**Dataset entries**
::::
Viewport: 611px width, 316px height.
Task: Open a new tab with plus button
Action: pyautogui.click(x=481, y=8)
::::
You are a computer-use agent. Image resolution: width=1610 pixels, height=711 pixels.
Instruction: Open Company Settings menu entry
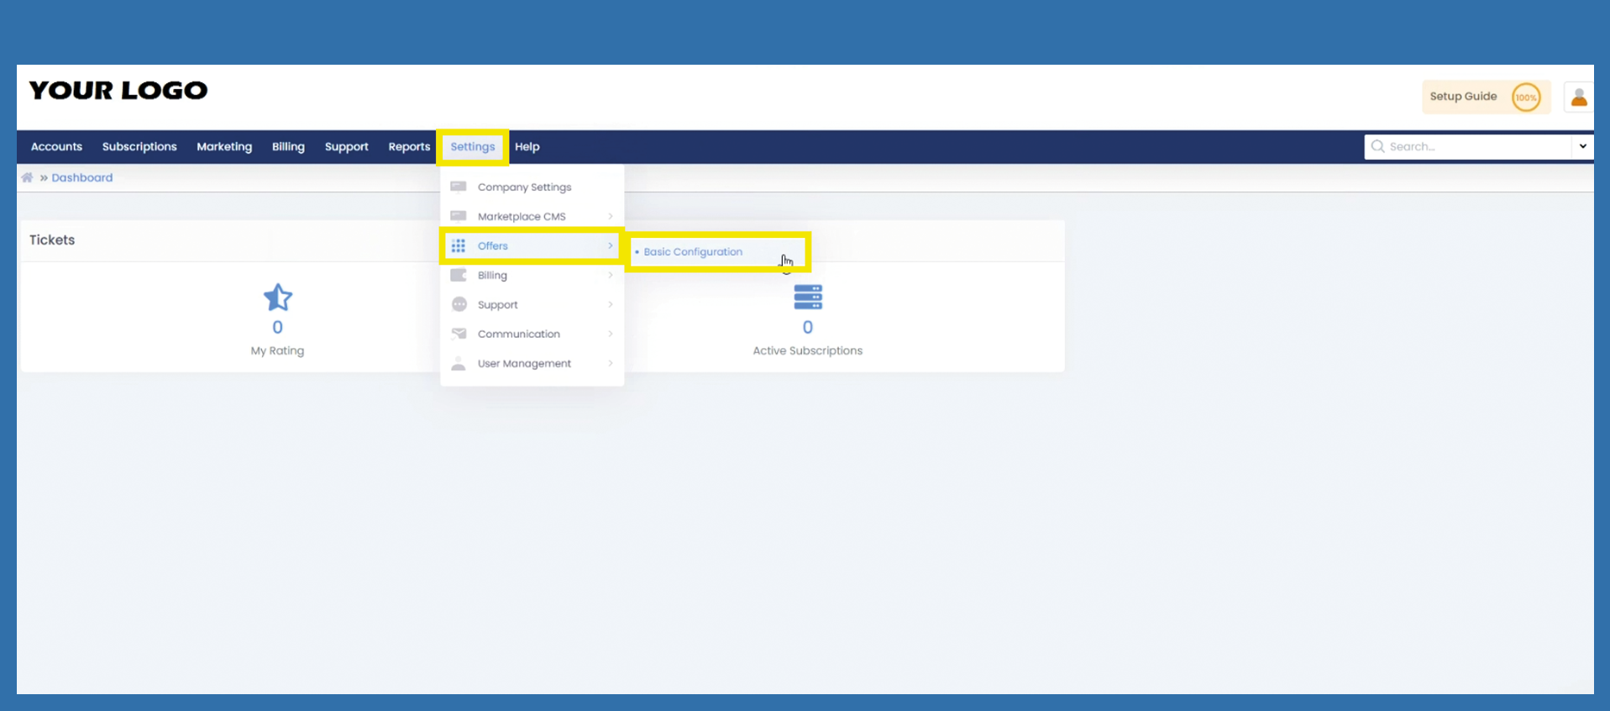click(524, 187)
::::
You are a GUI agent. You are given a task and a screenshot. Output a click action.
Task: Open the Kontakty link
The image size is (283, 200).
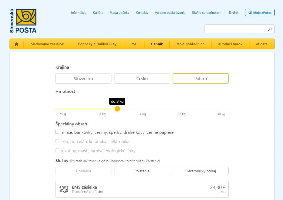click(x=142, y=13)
::::
**What to produce**
Which lines in the listing above contain the word "Open" with matching capitalization? Copy each of those lines in full.

**The output**
Task: Open a new tab with plus button
Instruction: Open Company Settings menu entry
Task: Open the Kontakty link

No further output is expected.